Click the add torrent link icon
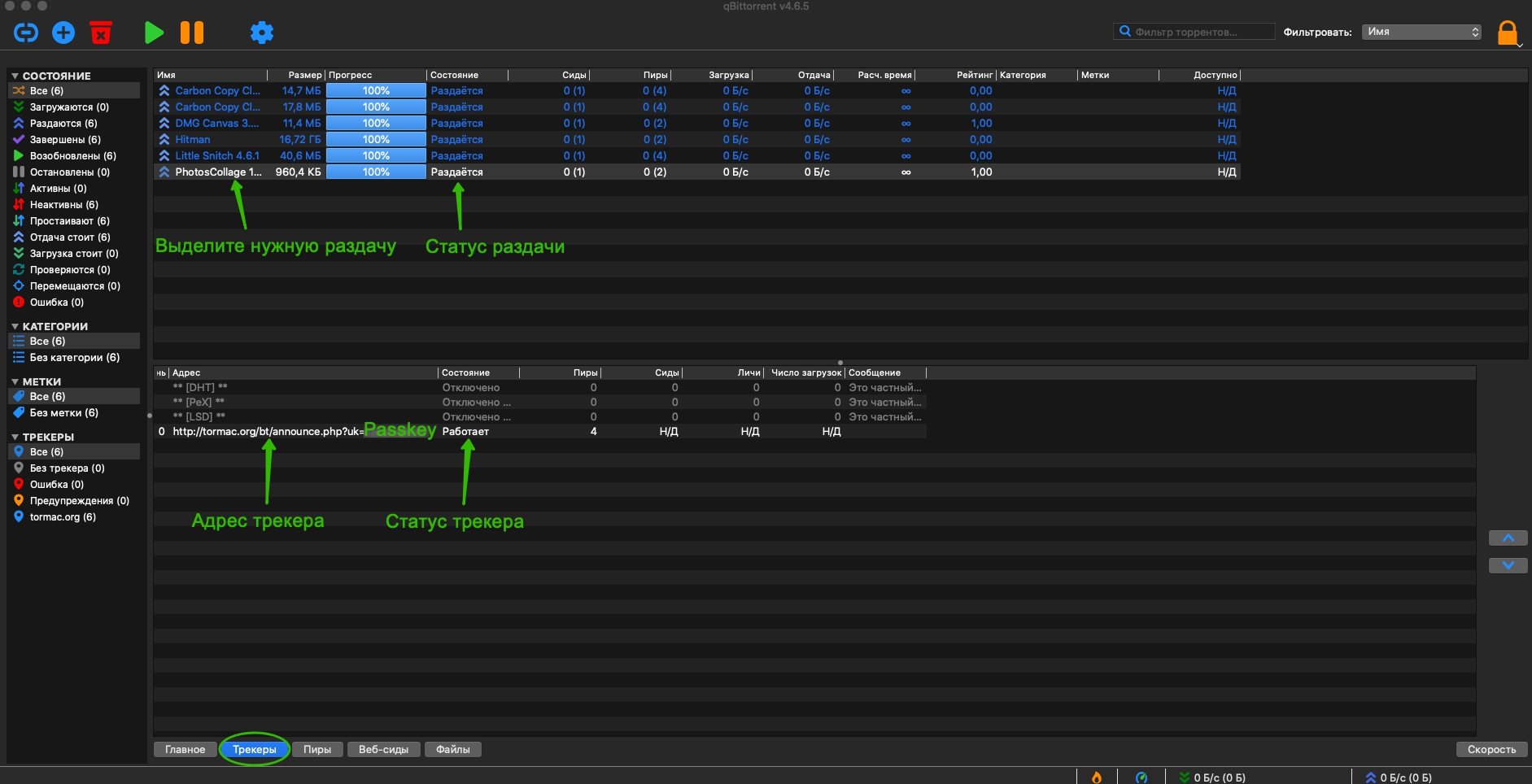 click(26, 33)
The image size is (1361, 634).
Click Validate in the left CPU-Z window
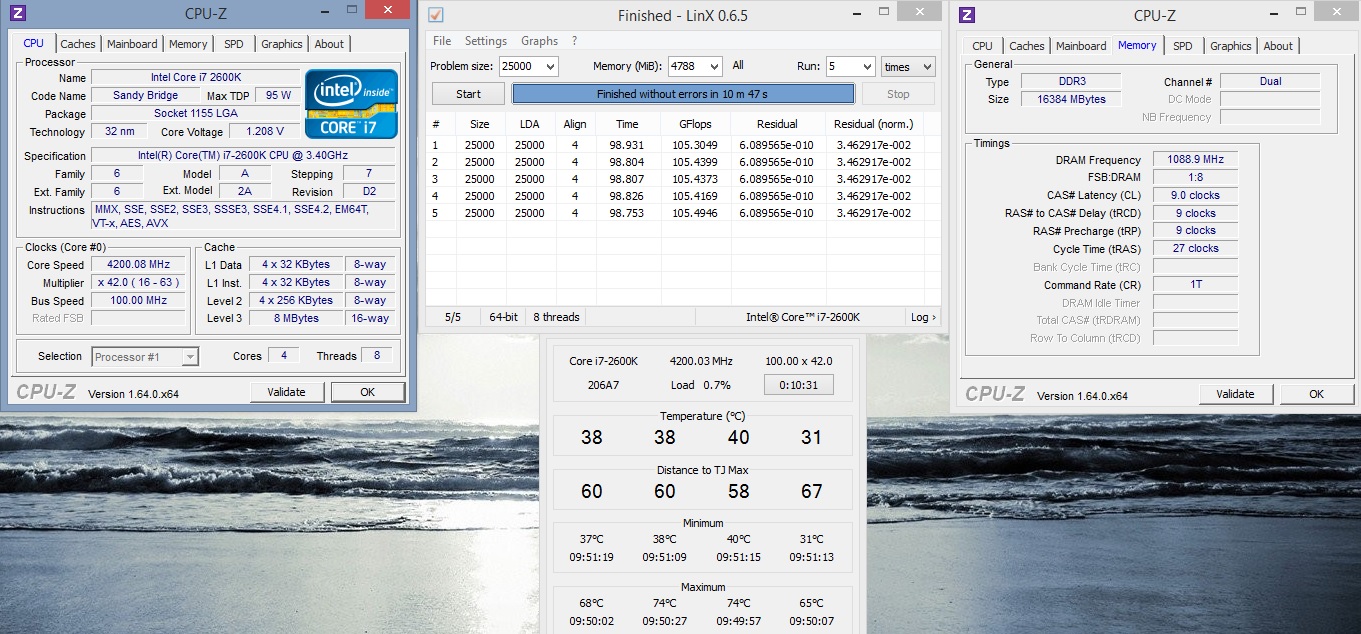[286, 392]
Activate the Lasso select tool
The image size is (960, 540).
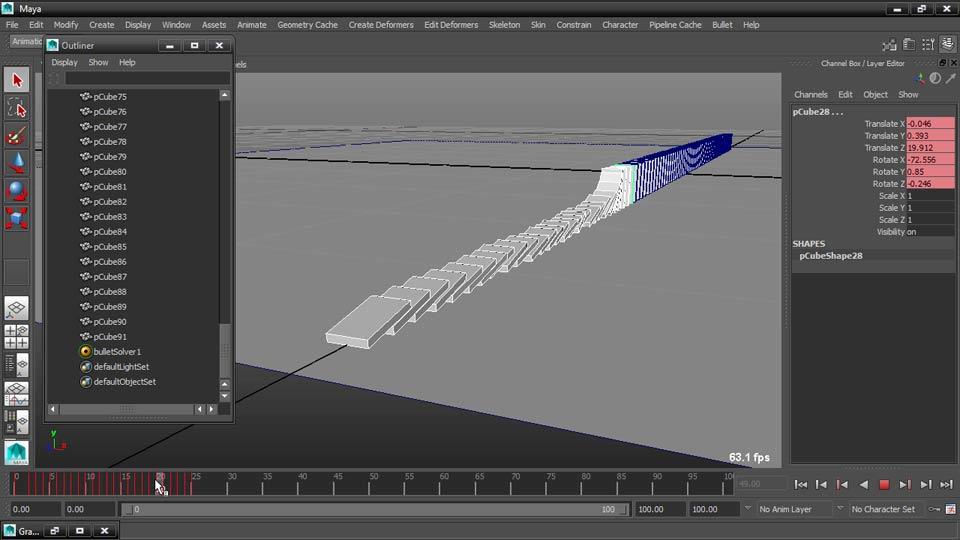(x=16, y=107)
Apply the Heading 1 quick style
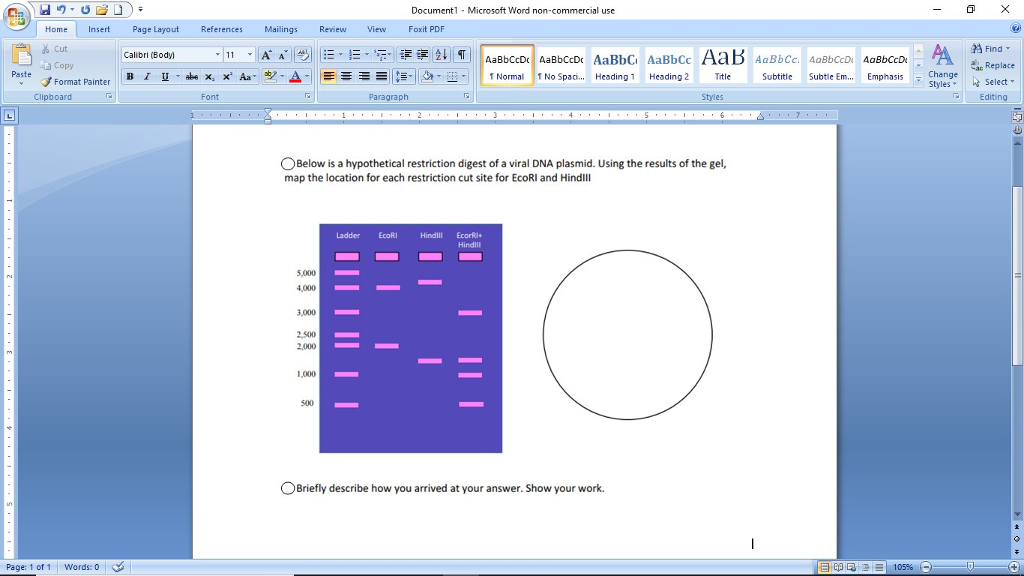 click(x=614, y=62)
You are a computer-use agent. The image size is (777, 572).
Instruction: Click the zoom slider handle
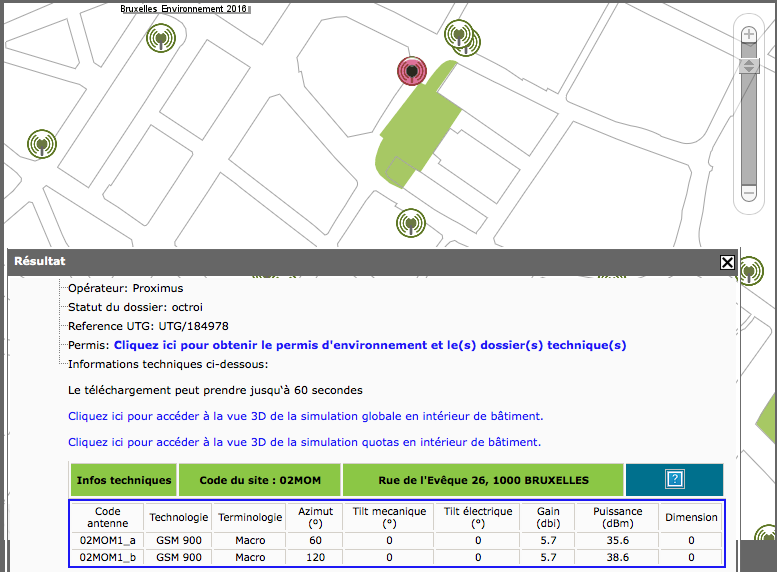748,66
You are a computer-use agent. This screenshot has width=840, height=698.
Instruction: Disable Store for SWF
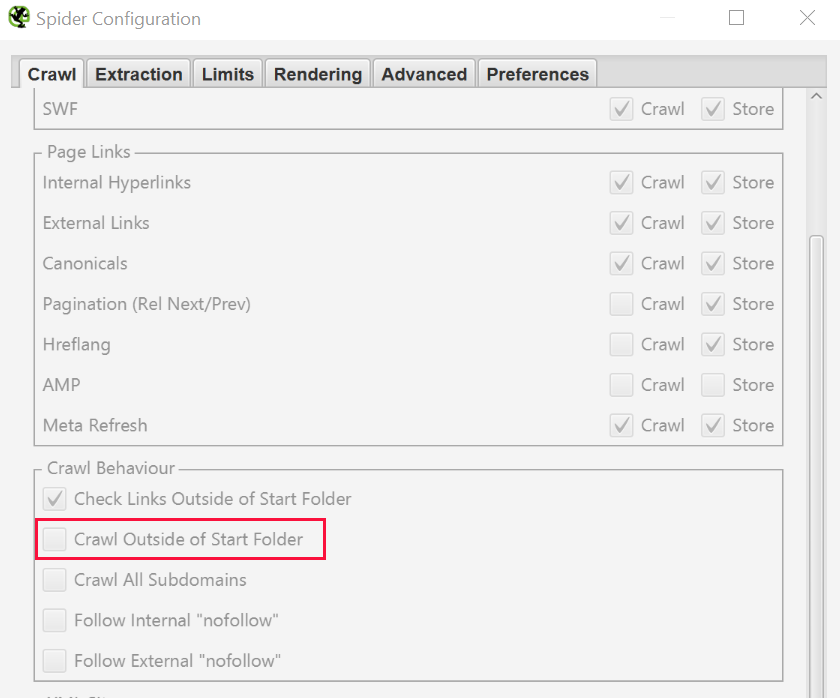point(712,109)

——

ASSIGNMENT
Every entry should be returned exactly as written, minus the pictures.

TASK OUTPUT
Click the add torrent link icon
 click(26, 33)
The image size is (1361, 634).
Click Validate in the left CPU-Z window
[286, 392]
Activate the Lasso select tool
The image size is (960, 540).
(x=16, y=107)
Apply the Heading 1 quick style
 click(x=614, y=62)
You are a computer-use agent. The image size is (777, 572).
Instruction: Click the zoom slider handle
748,66
You are a computer-use agent. This screenshot has width=840, height=698.
Instruction: Disable Store for SWF
point(712,109)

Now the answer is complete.